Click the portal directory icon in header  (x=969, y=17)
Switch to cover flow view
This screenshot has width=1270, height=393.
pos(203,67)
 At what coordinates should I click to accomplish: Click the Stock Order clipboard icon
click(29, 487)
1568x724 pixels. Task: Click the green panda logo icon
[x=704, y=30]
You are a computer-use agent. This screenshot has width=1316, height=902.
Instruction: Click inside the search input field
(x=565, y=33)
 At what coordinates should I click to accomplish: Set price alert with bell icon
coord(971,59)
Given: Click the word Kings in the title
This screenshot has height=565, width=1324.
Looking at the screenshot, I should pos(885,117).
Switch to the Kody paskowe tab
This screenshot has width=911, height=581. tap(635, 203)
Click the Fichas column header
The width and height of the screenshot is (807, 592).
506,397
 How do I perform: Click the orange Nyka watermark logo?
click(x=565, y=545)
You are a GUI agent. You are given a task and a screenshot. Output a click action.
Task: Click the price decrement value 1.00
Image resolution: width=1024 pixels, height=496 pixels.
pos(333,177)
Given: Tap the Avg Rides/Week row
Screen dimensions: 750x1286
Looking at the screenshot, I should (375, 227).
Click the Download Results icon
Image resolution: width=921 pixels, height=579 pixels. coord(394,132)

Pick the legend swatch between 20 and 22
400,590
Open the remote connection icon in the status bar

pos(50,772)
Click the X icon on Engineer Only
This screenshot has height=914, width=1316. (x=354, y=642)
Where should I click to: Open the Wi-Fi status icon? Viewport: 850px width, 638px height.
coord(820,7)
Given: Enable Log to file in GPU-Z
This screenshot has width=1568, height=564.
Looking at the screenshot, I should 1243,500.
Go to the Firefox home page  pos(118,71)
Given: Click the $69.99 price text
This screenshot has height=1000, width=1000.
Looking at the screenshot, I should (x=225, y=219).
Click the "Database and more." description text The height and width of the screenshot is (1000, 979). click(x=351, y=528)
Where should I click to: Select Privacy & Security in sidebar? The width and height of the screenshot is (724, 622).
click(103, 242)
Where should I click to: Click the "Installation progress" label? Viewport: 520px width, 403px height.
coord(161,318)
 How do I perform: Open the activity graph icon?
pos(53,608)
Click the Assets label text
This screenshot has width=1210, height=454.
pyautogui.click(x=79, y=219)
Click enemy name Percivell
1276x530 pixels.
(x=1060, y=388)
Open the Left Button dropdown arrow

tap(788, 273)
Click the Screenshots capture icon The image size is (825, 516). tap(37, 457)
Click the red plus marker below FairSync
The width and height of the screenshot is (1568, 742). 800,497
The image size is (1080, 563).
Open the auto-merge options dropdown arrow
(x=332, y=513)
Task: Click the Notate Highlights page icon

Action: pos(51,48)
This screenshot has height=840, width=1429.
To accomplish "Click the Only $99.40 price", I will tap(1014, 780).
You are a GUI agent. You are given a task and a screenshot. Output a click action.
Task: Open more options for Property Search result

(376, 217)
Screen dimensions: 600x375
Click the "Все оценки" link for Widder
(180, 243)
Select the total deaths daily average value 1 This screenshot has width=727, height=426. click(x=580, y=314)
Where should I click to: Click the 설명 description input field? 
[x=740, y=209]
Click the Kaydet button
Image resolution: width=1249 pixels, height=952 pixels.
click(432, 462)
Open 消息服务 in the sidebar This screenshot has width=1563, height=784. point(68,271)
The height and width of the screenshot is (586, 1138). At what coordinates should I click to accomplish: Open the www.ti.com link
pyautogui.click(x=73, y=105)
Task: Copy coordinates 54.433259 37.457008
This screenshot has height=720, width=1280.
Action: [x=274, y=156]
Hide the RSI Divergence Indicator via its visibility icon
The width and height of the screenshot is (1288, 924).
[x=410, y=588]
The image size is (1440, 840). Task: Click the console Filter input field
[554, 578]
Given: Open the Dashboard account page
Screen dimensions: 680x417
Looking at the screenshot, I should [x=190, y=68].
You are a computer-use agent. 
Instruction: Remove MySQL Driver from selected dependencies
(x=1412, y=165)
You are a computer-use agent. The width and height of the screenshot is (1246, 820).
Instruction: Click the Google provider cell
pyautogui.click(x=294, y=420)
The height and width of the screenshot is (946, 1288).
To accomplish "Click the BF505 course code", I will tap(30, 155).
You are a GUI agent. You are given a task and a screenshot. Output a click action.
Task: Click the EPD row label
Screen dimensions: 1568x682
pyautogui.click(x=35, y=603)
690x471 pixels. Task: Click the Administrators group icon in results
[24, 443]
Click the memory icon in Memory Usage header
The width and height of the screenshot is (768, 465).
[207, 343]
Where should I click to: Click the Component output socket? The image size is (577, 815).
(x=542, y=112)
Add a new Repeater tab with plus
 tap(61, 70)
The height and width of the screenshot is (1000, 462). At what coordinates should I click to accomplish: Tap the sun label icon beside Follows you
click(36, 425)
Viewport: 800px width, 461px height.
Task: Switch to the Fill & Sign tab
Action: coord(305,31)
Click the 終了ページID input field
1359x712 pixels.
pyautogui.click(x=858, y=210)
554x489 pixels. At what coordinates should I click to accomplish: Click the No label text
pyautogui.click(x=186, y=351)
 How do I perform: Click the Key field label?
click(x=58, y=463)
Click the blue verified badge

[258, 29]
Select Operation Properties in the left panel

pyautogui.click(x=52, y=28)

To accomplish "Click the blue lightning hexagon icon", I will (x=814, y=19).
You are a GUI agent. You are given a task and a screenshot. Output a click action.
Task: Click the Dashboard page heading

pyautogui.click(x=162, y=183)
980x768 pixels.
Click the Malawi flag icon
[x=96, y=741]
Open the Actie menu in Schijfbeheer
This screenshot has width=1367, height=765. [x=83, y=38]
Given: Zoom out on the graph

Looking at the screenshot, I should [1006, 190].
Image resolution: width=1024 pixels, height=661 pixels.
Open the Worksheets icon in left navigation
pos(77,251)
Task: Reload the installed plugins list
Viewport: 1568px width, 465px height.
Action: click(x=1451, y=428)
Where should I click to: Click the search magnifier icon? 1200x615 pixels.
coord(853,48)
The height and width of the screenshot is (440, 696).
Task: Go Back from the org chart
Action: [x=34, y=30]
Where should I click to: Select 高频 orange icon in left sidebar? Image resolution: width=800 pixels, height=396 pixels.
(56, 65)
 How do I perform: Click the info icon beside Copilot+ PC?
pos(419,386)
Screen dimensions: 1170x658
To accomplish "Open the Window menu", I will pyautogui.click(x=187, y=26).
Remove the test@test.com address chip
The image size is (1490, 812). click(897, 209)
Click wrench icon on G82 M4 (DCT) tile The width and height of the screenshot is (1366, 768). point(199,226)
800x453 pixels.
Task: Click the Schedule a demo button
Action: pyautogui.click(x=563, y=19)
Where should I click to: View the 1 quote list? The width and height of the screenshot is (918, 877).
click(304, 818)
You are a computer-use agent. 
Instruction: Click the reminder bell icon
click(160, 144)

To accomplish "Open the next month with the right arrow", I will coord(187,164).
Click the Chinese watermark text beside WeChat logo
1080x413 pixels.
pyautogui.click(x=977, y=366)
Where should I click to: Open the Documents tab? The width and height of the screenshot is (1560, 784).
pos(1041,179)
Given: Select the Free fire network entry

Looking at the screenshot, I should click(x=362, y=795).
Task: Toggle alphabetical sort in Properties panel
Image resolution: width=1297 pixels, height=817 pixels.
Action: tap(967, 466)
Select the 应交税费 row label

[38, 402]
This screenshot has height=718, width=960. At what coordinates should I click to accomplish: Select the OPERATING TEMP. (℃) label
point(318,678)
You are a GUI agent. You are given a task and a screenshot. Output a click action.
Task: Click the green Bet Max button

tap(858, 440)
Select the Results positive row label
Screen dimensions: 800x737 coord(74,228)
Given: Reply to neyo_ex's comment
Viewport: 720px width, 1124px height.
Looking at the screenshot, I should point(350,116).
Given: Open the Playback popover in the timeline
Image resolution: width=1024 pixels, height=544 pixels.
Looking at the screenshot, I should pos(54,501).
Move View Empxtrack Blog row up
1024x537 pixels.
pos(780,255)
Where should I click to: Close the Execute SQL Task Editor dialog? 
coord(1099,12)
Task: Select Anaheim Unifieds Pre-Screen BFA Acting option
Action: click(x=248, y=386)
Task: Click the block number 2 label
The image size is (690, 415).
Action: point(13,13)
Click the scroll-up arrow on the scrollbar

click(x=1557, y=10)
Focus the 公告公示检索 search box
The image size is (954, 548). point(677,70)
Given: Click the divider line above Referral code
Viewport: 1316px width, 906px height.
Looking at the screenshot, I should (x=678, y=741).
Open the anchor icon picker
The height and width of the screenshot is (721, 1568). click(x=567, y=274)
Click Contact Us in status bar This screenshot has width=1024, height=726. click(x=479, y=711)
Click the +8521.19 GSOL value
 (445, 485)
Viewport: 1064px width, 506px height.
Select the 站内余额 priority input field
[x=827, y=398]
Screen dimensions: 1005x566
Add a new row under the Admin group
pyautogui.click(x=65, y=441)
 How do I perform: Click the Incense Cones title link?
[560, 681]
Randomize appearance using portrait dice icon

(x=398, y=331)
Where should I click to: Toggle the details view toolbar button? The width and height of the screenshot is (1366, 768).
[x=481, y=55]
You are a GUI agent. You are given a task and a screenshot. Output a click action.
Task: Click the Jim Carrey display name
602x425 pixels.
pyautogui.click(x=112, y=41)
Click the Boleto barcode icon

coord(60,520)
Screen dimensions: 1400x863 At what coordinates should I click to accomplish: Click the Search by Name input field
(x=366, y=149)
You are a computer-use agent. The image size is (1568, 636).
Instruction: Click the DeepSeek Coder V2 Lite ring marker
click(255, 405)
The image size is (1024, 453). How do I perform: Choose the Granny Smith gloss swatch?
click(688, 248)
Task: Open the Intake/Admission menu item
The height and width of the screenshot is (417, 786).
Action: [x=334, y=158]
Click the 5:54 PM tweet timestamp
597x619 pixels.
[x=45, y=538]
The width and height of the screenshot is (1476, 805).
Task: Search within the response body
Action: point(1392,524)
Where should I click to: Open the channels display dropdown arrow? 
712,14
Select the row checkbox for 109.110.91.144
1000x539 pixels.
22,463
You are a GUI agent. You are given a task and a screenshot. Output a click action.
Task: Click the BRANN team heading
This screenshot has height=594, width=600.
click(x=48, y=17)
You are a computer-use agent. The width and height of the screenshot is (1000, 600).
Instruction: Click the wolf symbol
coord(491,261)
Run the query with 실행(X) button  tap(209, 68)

+===+

» What this task involves:
Retrieve every line above holding the word "computer".

» Exercise solution:
You are a computer-use agent. This screenshot has width=1316, height=902.
You are a computer-use agent. 
You are a computer-use agent. The width and height of the screenshot is (1246, 820).
You are a computer-use agent. 
You are a computer-use agent. The image size is (1568, 636).
You are a computer-use agent. The width and height of the screenshot is (1000, 600).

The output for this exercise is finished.